[Directions] Among the records below, find the lines that hold the word "group" and report how many there are, with no other words.

[Dataset records]

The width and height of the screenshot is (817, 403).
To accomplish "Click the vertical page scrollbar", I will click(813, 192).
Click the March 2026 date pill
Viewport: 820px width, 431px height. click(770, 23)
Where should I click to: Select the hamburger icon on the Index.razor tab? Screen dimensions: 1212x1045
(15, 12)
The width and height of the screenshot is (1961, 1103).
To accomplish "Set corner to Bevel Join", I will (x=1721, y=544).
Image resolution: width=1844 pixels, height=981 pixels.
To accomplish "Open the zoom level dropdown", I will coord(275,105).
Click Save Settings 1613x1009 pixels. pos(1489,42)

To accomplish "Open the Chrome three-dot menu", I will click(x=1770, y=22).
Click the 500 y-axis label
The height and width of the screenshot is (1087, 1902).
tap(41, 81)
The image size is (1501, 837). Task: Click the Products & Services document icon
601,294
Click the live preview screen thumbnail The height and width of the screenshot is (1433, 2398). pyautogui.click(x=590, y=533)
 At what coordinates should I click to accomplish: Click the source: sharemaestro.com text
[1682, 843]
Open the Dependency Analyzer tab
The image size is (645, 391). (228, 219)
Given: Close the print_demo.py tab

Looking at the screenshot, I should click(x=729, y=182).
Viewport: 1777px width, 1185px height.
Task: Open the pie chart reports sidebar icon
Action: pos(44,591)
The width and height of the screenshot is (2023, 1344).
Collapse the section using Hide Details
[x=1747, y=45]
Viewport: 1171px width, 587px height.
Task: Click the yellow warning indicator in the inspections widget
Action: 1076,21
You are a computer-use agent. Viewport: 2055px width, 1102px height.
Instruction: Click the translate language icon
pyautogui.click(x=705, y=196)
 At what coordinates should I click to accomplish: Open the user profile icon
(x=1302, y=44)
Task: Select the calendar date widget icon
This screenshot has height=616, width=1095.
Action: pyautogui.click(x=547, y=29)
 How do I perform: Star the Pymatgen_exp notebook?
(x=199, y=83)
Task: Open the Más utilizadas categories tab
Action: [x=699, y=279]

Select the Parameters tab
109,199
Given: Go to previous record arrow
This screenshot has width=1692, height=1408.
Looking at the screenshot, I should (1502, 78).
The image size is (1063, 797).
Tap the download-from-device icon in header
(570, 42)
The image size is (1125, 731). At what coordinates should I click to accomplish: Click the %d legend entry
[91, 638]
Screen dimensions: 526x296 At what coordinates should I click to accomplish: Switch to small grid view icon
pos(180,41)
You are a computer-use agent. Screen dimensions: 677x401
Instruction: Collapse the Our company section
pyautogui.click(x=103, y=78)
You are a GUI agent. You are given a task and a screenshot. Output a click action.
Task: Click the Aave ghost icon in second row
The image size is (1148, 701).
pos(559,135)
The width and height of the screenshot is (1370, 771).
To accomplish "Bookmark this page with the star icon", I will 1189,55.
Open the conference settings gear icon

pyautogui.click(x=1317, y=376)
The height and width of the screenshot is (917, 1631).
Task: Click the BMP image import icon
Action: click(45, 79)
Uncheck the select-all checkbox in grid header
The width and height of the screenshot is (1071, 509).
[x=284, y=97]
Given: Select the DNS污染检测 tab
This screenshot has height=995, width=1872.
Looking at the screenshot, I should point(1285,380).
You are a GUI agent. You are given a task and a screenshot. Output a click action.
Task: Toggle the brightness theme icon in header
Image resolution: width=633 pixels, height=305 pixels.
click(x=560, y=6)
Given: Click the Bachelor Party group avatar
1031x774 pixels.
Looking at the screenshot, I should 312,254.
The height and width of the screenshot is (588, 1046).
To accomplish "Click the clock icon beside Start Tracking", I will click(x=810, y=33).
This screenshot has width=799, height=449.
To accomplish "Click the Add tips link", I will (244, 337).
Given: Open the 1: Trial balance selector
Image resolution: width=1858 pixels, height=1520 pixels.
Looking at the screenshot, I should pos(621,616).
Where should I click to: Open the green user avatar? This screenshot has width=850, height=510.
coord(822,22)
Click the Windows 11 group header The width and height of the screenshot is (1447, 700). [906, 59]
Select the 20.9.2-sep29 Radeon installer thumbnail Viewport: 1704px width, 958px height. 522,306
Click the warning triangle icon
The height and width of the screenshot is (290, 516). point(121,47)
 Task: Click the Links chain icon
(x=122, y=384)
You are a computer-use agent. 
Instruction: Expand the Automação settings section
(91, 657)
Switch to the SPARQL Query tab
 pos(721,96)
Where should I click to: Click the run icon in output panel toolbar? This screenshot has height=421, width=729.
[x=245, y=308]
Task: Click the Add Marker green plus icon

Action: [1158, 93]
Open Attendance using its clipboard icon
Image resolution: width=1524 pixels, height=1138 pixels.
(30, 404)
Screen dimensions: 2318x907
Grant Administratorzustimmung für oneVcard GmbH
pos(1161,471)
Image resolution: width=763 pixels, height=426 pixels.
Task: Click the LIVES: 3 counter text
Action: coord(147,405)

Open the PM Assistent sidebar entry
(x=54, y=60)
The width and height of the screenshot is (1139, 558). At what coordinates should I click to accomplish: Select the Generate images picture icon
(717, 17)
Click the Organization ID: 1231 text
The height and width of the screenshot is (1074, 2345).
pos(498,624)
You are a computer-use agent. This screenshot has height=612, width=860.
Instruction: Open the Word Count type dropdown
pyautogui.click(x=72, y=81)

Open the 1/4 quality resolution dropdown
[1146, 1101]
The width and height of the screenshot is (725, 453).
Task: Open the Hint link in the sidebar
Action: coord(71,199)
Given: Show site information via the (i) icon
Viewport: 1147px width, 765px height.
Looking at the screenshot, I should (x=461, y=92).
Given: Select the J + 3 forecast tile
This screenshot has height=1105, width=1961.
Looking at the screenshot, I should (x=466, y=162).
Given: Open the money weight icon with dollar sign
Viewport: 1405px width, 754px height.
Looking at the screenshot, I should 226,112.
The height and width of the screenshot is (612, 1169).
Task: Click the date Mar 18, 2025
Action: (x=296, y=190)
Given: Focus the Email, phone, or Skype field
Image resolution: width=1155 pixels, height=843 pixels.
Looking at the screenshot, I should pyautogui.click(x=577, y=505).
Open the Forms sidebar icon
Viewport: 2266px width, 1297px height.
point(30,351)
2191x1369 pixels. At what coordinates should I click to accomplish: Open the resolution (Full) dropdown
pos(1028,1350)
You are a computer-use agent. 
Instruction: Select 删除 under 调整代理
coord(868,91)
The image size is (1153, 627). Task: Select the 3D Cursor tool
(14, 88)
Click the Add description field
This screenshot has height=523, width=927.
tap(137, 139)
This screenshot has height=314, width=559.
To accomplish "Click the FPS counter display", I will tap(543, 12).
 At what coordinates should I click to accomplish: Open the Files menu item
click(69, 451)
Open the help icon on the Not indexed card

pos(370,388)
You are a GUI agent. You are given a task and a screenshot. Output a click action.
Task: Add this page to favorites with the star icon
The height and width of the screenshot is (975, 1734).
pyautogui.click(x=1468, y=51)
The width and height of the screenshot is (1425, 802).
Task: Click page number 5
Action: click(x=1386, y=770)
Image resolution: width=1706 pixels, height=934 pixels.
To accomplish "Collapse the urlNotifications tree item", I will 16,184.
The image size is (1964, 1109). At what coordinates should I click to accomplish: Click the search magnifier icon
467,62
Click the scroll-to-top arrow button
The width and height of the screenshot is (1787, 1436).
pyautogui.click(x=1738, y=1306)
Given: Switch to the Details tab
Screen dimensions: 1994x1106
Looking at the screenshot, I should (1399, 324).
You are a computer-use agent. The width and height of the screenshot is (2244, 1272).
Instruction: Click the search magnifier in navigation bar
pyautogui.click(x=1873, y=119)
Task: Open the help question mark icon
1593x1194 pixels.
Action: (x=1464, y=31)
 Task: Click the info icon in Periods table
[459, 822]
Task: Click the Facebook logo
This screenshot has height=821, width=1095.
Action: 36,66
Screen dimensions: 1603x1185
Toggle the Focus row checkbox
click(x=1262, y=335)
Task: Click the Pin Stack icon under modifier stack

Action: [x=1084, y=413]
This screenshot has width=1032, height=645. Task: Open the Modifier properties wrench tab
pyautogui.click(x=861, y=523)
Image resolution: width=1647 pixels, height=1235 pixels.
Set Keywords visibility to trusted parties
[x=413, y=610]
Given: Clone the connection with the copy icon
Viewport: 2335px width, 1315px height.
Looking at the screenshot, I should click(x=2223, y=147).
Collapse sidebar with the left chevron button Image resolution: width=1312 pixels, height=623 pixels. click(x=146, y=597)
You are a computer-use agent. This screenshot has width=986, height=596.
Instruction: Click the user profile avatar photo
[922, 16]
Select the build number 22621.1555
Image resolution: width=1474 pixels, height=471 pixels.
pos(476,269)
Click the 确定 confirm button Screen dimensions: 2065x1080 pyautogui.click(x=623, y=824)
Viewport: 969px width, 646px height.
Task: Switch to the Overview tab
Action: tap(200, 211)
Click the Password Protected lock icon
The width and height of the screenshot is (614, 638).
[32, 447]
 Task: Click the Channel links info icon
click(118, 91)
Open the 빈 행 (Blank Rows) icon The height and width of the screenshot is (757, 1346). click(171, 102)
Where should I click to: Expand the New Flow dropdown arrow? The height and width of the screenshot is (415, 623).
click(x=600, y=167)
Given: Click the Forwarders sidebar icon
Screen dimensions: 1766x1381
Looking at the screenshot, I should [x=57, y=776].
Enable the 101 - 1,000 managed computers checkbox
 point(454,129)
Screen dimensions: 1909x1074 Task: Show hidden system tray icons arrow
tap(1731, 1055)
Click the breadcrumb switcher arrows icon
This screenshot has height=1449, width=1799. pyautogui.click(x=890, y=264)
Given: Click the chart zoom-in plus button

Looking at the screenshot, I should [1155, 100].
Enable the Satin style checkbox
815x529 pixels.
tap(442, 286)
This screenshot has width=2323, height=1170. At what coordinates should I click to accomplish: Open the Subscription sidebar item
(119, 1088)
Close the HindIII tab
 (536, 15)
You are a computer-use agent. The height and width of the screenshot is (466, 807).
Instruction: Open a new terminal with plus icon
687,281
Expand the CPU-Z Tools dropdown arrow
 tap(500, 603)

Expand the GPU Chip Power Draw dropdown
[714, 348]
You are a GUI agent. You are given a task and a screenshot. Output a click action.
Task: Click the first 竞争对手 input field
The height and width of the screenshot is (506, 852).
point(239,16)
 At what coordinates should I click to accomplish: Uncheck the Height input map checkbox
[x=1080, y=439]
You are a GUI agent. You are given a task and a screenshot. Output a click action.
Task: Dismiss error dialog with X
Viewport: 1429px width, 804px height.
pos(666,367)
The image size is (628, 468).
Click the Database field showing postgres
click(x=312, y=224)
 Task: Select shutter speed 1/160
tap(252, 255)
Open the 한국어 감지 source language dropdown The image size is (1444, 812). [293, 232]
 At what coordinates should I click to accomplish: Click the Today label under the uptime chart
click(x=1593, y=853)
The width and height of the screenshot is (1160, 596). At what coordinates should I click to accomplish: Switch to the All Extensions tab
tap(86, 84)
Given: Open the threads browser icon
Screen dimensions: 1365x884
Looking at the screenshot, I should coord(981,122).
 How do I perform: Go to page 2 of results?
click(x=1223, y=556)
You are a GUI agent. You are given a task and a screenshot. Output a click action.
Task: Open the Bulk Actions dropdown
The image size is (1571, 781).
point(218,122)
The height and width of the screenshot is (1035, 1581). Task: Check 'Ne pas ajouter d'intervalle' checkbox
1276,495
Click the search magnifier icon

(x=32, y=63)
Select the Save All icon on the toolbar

[Task output] 2